# Stored records
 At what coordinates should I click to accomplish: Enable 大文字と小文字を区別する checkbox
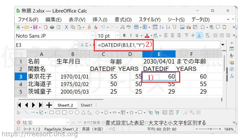(x=146, y=122)
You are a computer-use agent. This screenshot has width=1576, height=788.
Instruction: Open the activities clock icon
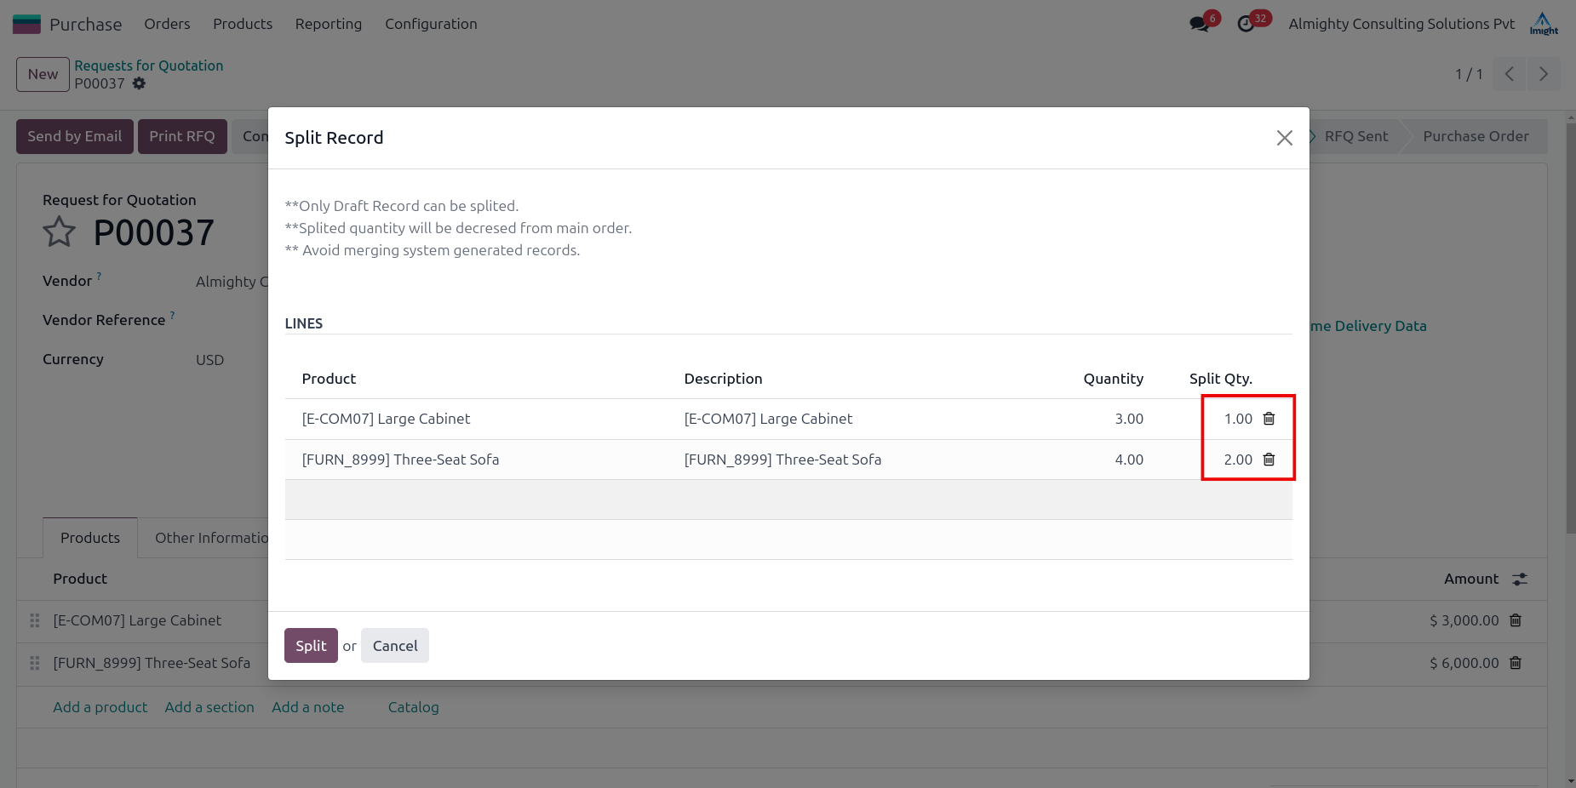(x=1246, y=24)
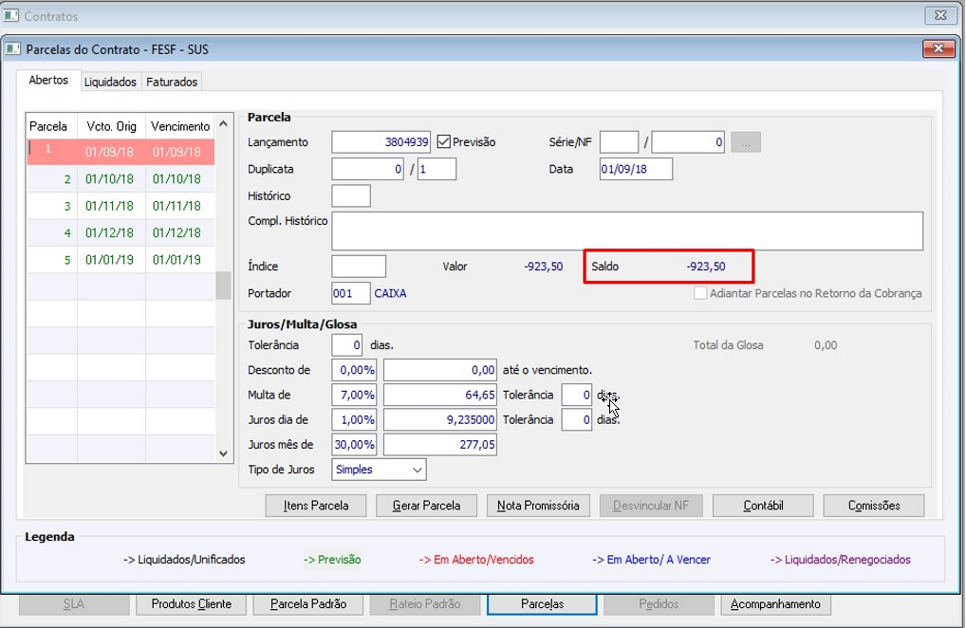Click the Multa de percentage field
The image size is (966, 628).
tap(356, 396)
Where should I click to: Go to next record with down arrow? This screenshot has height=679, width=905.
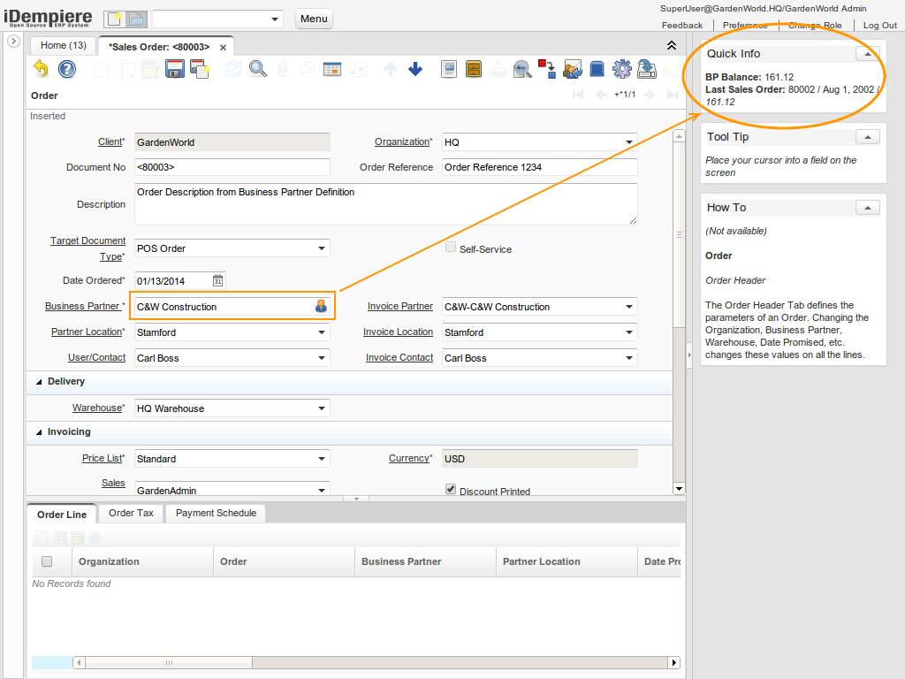(x=415, y=69)
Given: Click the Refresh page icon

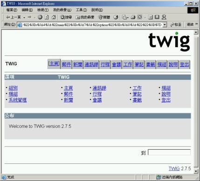Looking at the screenshot, I should pos(47,17).
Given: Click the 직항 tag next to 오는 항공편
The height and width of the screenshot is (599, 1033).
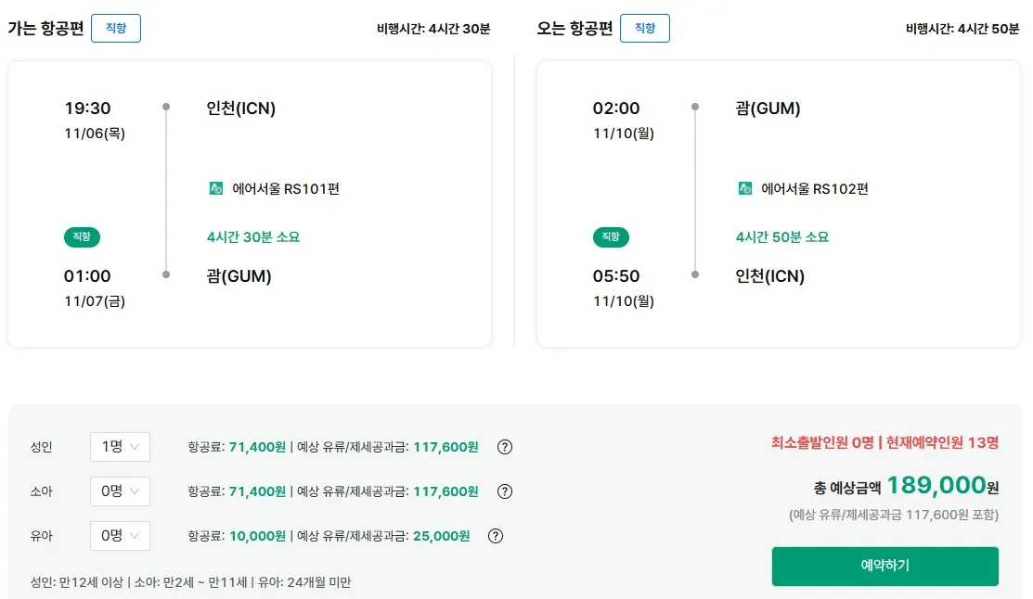Looking at the screenshot, I should (645, 29).
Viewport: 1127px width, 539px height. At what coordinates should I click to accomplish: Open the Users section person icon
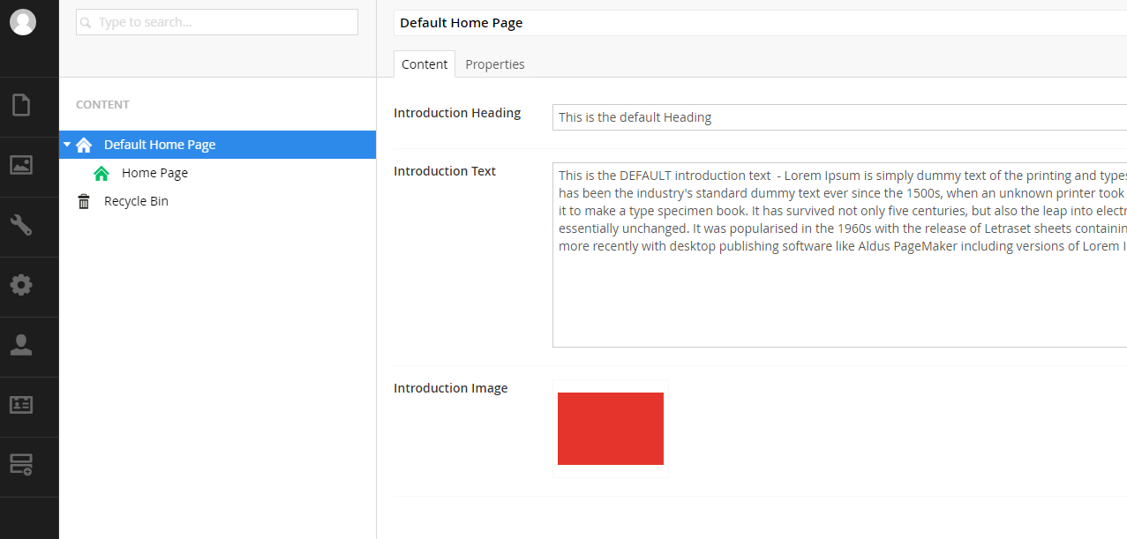[x=21, y=345]
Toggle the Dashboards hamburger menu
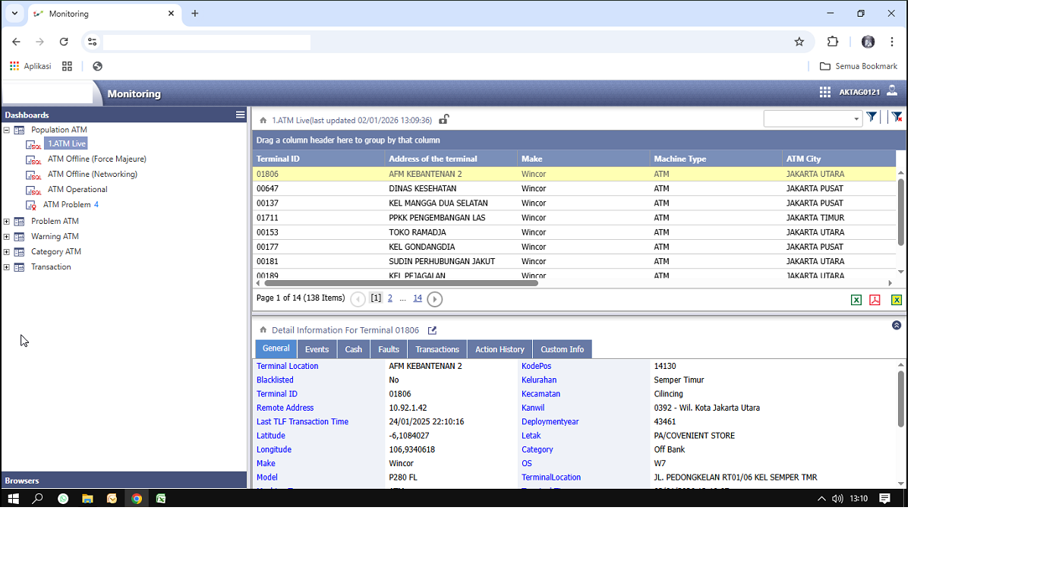The height and width of the screenshot is (583, 1037). click(x=240, y=115)
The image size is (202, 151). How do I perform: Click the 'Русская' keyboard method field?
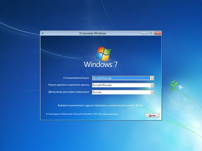121,92
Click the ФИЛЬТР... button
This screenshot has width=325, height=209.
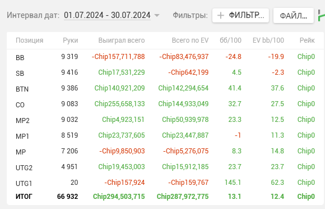(x=240, y=15)
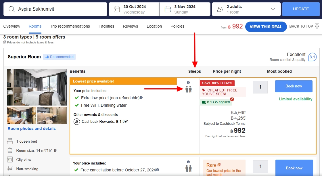Click the check-out calendar icon
322x176 pixels.
pyautogui.click(x=168, y=9)
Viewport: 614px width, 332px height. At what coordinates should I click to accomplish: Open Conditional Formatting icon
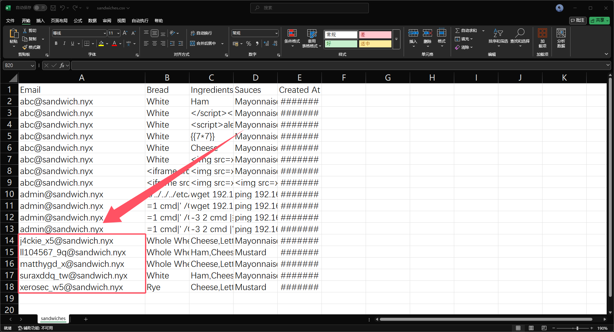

# What to work on
The exact lines from the one containing "Instruction: Open the activities clock icon" through the end of the data are to be copied, with both ends kept and pictures left out.

# Written answer
Instruction: Open the activities clock icon
(x=1246, y=24)
Click the Multa de percentage field
The image size is (966, 628).
tap(356, 396)
Where should I click to: Go to next record with down arrow? This screenshot has height=679, width=905.
(x=415, y=69)
Given: Click the Refresh page icon

Looking at the screenshot, I should pos(47,17).
Given: Click the 직항 tag next to 오는 항공편
The height and width of the screenshot is (599, 1033).
Looking at the screenshot, I should (645, 29).
Viewport: 1127px width, 539px height. At what coordinates should I click to accomplish: Open the Users section person icon
[x=21, y=345]
Toggle the Dashboards hamburger menu
The height and width of the screenshot is (583, 1037). click(x=240, y=115)
The image size is (202, 151). How do I perform: Click the 'Русская' keyboard method field?
121,92
Click the ФИЛЬТР... button
This screenshot has width=325, height=209.
(x=240, y=15)
Click the check-out calendar icon
322x176 pixels.
pyautogui.click(x=168, y=9)
Viewport: 614px width, 332px height. At what coordinates should I click to accomplish: Open Conditional Formatting icon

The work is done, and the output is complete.